Potential sanctions include a letter of reprimand, suspension, or termination, Procopio said. He declined to comment when asked if State Police have ever disciplined Gahagan.

The trooper could not be reached for comment on Sunday.

He was one of the State Police bomb technicians routinely assigned to Biden’s security detail, Procopio said.

Nantucket police Lieutenant Jerry Adams, a department spokesman, said authorities did not charge Gahagan and Dawes, because the airmen who initially reported the matter declined to press charges.

Max Milien, a Secret Service spokesman, said on Sunday that “as in all matters of alleged employee misconduct, the appropriate follow-up was conducted” soon after the incident occurred. He would not discuss the Secret Service’s response or say if Dawes was punished in any way.

Milien said that everyone involved in the incident was supporting Biden’s security detail but not assigned to it. He would not elaborate.

In a statement, the Air Force’s 621st Contingency Response Wing, based in New Jersey, where the airmen are assigned, said they were providing “air mobility logistics” for Biden’s support team.
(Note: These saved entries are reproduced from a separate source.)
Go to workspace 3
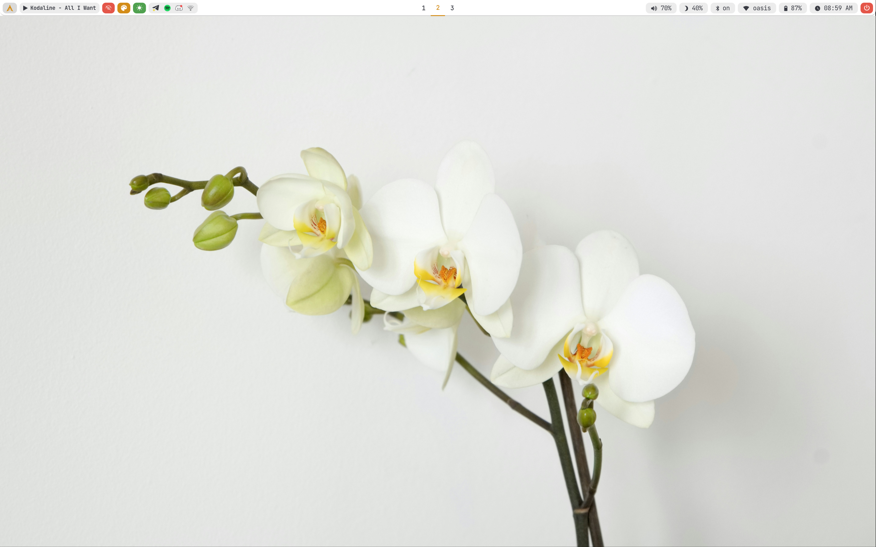The image size is (876, 547). 452,8
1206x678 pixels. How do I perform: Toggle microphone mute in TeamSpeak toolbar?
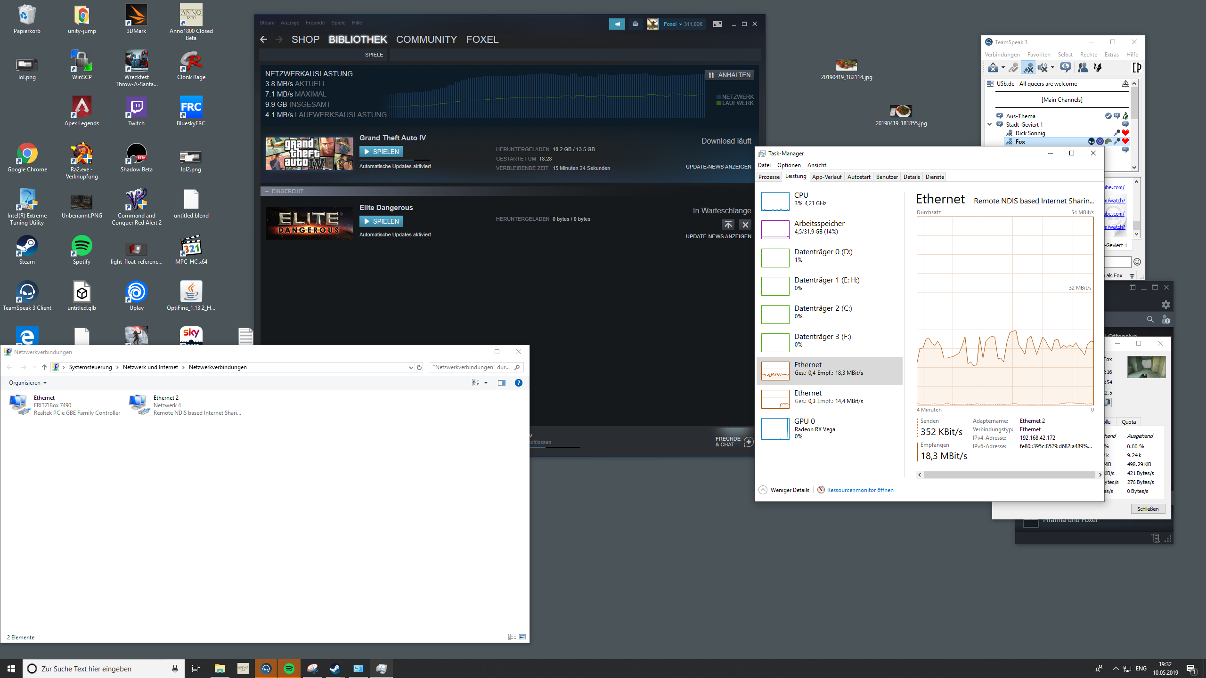point(1028,67)
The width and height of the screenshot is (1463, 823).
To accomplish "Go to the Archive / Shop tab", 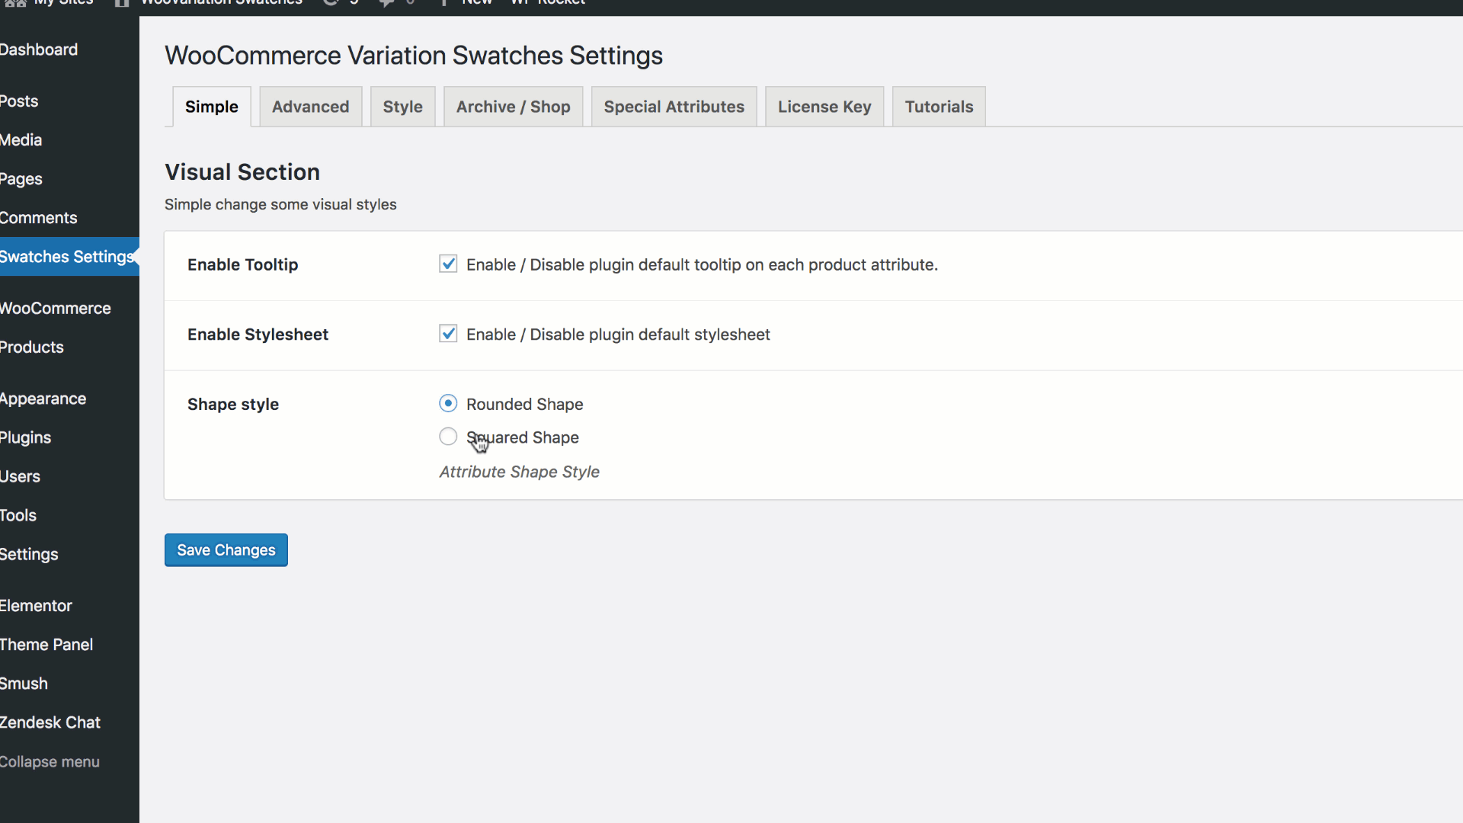I will [x=513, y=107].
That includes assistance in refueling and transferring equipment, according to the wing’s website.

The airmen were immediately replaced on Nantucket after the incident, the statement said, but the Air Force took no disciplinary action against them.

Tran told police he sipped one drink during the night in question, while Wiemer and Valeich said they had about five and seven beers, respectively, according to the report. Kim told police that she had a tequila shot and two beers.

The report does not indicate whether Gahagan and Dawes had been drinking.

Valeich told police that earlier in the evening of the alleged assaults, Gahagan broke a hockey stick inside the Rose & Crown, after he and another trooper lost a “chair hockey” contest, prompting Valeich and other patrons to boo Gahagan.

The airmen told police that the trooper later pointed his finger in each of their faces and said, “I don’t like you, you, you,” and “I’ll kick all three of your asses.”

 Kim told police that at one point outside the club, Valeich and Gahagan were pushing each other, and that Valeich punched her when she jumped in, which Valeich denied in a separate interview, the report states.

The club’s bouncer, Mendel Harris, told police that while the parties were inside the club, he grabbed Gahagan from behind, limiting him to throwing little punches at Valeich, who was seated in a booth, according to the police report.

Harris said Gahagan turned to him and shouted, “Do you know who I am? Let me go!” the report states.

“Mr. Harris said that the incident bothered him because Gahagan and Dawes were both considerably bigger men than the men they attacked,” the report states. “He said that he felt that Gahagan and Dawes were acting like bullies.”